"Eleştiri bir haktır. Bu hakkın hakkını vererek yerine getirmek elzemdir. Eleştiriyi kötüye kullanmak herhangi bir hakkı kötüye kullanmak gibidir. Bundan sakınmak her aklı başında bir insanın vazgeçilmez özelliği olmalıdır."
Eleştirileri izlediğim kadarı ile şu konularda kafa karışıklıkları var: Din ile dindar arasındaki fark, İslamcı ile İslamcılık arasındaki fark, ideoloji ile bu ideolojiye tabi olan kişiler, vesaire bu çoğaltılabilir. Temelde düşünce ve eylem arasındaki korelasyonu bozuk durumlarda kolaya kaçılarak eylemdeki sorunları yüzünden kişilerden kaynaklı olmasına bakmadan düşünceyi eleştiriye tabi tutmaktır.
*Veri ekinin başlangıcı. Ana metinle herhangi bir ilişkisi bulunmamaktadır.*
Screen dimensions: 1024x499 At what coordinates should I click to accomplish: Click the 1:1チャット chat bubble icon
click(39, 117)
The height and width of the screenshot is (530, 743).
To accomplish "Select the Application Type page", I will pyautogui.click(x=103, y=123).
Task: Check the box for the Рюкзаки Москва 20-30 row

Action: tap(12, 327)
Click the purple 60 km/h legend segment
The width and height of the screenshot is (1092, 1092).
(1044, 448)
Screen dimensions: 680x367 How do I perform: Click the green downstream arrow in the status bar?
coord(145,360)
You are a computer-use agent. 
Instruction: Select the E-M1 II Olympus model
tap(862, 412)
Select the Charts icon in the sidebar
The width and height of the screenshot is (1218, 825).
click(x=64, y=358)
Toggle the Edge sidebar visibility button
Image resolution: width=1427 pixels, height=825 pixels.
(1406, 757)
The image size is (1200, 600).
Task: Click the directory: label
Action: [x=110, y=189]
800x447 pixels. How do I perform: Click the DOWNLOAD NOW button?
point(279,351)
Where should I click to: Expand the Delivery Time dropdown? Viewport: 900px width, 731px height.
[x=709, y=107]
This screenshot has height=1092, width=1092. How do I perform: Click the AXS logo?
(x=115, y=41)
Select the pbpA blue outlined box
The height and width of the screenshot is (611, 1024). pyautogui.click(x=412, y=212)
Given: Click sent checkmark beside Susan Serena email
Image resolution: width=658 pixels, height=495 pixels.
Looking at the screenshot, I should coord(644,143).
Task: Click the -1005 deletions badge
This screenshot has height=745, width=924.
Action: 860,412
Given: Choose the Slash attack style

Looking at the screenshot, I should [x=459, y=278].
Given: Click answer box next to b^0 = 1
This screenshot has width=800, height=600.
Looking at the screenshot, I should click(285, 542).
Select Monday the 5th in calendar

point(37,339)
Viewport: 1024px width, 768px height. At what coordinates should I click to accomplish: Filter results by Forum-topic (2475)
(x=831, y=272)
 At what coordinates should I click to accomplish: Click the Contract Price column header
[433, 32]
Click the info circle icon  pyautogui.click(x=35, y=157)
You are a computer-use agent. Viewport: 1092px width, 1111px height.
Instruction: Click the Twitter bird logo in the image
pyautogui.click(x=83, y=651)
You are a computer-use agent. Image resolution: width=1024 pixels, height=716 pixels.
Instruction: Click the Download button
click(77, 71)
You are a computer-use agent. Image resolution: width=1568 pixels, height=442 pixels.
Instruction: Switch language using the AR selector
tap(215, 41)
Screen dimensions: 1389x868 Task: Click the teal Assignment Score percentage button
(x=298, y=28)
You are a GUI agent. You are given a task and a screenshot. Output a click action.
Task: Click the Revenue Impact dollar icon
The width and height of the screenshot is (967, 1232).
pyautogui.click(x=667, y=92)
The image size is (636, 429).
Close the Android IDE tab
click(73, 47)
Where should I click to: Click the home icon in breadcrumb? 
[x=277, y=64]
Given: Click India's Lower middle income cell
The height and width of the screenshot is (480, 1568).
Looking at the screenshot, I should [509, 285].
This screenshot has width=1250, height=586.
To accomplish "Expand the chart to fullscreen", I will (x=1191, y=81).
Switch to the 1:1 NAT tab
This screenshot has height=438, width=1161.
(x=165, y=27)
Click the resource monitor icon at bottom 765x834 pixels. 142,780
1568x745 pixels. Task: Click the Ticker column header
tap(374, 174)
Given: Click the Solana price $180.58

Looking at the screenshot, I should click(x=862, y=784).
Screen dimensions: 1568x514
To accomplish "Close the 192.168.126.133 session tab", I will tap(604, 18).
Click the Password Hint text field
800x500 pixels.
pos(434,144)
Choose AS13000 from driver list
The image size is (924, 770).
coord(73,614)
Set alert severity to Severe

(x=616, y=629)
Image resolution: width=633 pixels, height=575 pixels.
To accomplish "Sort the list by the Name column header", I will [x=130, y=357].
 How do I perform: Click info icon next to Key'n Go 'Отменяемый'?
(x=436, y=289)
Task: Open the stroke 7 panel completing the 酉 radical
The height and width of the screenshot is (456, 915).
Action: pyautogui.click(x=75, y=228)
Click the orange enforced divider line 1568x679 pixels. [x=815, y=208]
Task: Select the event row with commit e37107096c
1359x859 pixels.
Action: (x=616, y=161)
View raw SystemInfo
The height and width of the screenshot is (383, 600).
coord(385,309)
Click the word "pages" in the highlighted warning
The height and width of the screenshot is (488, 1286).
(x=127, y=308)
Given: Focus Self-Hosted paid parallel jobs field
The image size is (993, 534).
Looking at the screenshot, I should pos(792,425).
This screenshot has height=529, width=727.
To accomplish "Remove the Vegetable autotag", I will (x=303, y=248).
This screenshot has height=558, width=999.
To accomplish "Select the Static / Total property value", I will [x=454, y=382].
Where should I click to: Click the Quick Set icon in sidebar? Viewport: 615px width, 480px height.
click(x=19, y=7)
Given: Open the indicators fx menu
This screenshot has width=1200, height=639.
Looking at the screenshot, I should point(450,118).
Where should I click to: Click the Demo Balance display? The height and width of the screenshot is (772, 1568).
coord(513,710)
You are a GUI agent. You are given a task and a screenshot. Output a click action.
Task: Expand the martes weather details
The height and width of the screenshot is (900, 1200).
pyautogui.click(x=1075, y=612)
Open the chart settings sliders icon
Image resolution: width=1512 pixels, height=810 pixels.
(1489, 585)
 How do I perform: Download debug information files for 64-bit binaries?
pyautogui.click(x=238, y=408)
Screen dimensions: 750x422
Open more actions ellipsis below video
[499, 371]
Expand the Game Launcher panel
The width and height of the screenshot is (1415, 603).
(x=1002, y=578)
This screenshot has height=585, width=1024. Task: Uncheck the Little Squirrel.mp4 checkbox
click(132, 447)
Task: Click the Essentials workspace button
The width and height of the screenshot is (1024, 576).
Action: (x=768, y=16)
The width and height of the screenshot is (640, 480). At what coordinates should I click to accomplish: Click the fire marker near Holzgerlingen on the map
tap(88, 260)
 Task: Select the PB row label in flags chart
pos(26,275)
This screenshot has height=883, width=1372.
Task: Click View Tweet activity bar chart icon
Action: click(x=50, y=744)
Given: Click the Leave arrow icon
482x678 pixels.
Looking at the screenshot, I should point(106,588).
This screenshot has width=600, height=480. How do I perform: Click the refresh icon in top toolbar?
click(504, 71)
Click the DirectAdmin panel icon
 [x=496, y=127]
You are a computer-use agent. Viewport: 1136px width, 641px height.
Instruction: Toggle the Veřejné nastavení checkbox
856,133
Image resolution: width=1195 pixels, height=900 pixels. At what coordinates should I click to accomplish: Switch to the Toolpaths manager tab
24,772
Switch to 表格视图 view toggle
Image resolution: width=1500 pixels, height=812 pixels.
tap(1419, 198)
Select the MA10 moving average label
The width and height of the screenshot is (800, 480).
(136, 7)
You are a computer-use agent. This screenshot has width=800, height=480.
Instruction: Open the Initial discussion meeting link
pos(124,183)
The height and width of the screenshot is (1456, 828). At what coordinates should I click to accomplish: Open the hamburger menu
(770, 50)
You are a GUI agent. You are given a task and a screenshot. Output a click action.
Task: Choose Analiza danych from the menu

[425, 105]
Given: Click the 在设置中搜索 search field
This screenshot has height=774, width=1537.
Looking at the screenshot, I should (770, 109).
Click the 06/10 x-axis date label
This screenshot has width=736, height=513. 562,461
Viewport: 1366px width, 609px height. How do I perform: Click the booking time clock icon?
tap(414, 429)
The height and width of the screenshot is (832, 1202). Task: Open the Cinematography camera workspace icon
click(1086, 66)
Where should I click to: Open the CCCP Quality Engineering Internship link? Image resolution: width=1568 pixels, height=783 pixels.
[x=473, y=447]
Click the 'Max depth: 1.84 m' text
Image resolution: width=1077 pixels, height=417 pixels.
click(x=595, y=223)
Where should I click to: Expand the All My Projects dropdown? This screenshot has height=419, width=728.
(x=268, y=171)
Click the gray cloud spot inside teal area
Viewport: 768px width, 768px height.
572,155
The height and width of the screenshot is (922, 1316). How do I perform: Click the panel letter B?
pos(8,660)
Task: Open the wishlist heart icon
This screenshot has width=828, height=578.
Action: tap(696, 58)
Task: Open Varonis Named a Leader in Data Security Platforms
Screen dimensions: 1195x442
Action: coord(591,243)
Bu ayrımları doğru yapmadığımız zaman akıl, felsefe veya bilim vurgumuzun bir karşılığı olmayacaktır. Meseleyi şahıslar üzerinden değil düşünceler üzerinden tartışmalıyız... Yani kişiler, sahip oldukları düşünceyi istismar edebilir, çıkarına uygun bir bakışla düşünceyi yeniden kişisel yoruma tabi kılabilir. Bütün bunları düşünceye mal etmek haksızlık olacaktır. Bir tek çıkış noktası var: düşünce bu yapılanları olumlar bir sistematiğe sahip ise bu eleştirilerin bir karşılığı olabilir.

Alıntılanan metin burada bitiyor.